Par ailleurs, nous sommes obligés de penser le monde avec une population croissante, une désorganisation géopolitique et un dérèglement climatique. L'an dernier, le continent européen a importé 20 millions de tonnes supplémentaires de céréales, en partie d'Ukraine et de Russie, en raison de la sécheresse suivie d'inondations en Italie et de l'intense sécheresse en Espagne. Nous devons disposer d'un système qui ne nous mette pas en tension au point de devoir importer 40 millions de tonnes de céréales en tout ! Cela ne nous concerne pas directement, nous Français, puisque nous sommes largement exportateurs. Mais nous devons y travailler, et la PAC doit penser ses objectifs dans une logique de dérèglement climatique.

Enfin, nous devons travailler à tous les échelons dans une démarche d'innovation – c'est l'objectif du plan France 2030 – et de planification. Nous devons faire évoluer nos modèles. Nous devons identifier les objets stratégiques en matière d'alimentation, étant entendu que gérer de l'interdépendance n'est pas la même chose que subir de la dépendance. En l'occurrence, les céréales sont une matière première agricole structurellement et historiquement d'une grande importance. Les engrais aussi. C'est d'eux que découle le reste.

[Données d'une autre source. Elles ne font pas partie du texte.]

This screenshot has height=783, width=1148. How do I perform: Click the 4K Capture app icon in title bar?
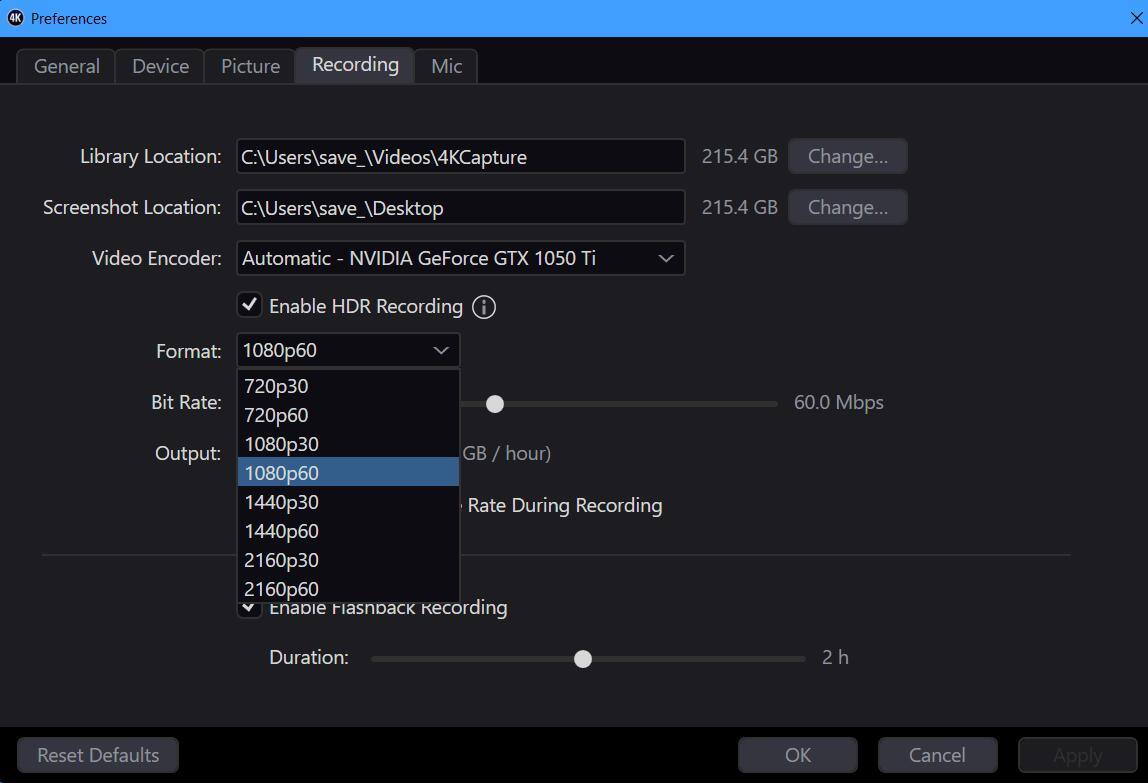click(x=15, y=18)
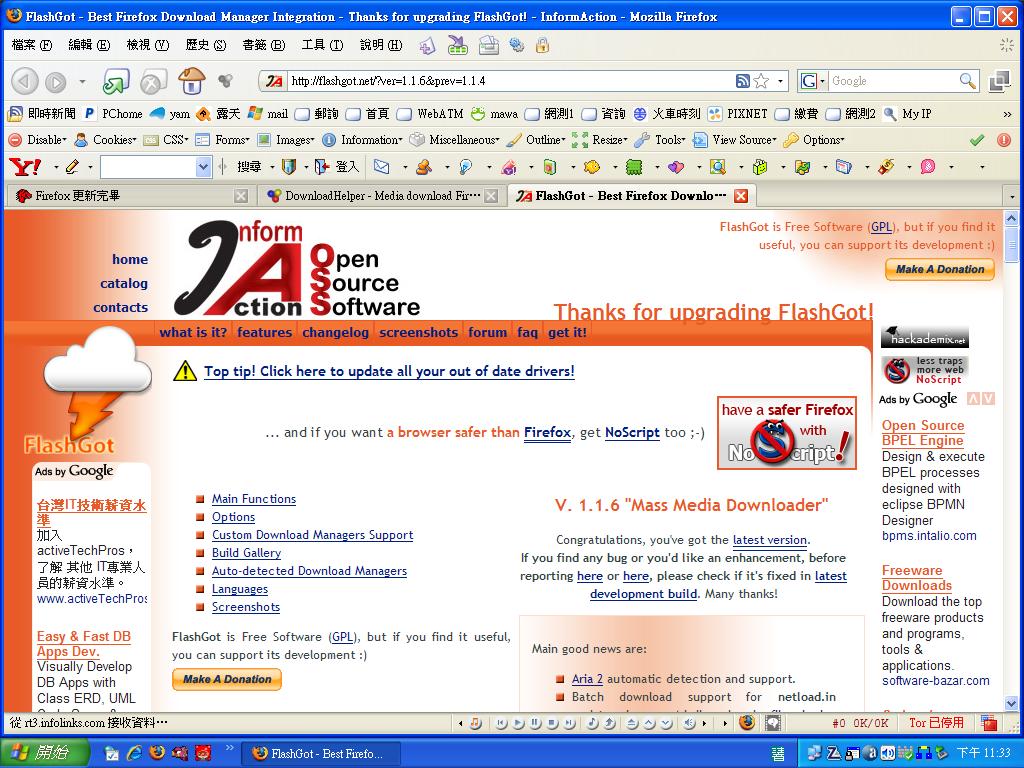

J'en viens à la résilience. Le ministère de l'agriculture était peu rompu à l'exercice. C'est normal, puisque nous avons vécu quatre-vingts années sans nous poser la question d'une rupture de chaîne alimentaire ou de l'équivalent d'une grippe espagnole. Des cellules interministérielles de crise et de soutien ont été activées lors de la crise du covid, certes imparfaitement, et nous avons commencé à élaborer une stratégie nationale de résilience. Ces travaux viennent de démarrer, donc je ne pourrai pas encore en dire grand-chose.

Nous avons également besoin de réfléchir à ce qui se passera en cas de nouveau covid, de conflit, d'événement climatique majeur comme la crue de 1910 – car elle viendra. En effet, nous serons confrontés dans le futur à un problème de niveau d'eau. Nous avons fait des réserves d'eau en amont de la Seine, dans la Forêt d'Orient. Sans ces réserves artificielles, classées en Natura 2000, nous aurions déjà connu des épisodes compliqués. Nous n'en sommes pas passés loin en 2016. Faire face à un épisode majeur requerra de la souplesse et de l'agilité, y compris dans nos règles. Nous sommes en train de mener un travail de simplification pour rendre les procédures plus agiles. Par exemple, il est un peu dommage que les agriculteurs du Pas-de-Calais aient besoin de remplir un formulaire pour déclarer qu'ils ont été inondés : il y a assez de satellites pour documenter les inondations !

Notre prise de conscience est progressive, trop lente à mon goût. Il n'est pas anodin que le ministère ait la souveraineté alimentaire dans son titre. Cela m'oblige à rendre beaucoup de comptes sur le sujet alors que nous démarrons, mais ce n'est pas grave ! Nous avancerons. La souveraineté est longue à reconquérir. Pour retrouver une souveraineté en matière de fruits et légumes, il faut planter des arbres, transformer, former, trouver de la main-d'œuvre. S'agissant du blé dur, cela nécessite de la recherche, de l'innovation, de l'accès à l'eau et des agriculteurs qui croient à nouveau à cette filière. Tout cela requiert du temps. Cela dit, il faut bien commencer ! C'est ce que nous essayons de faire.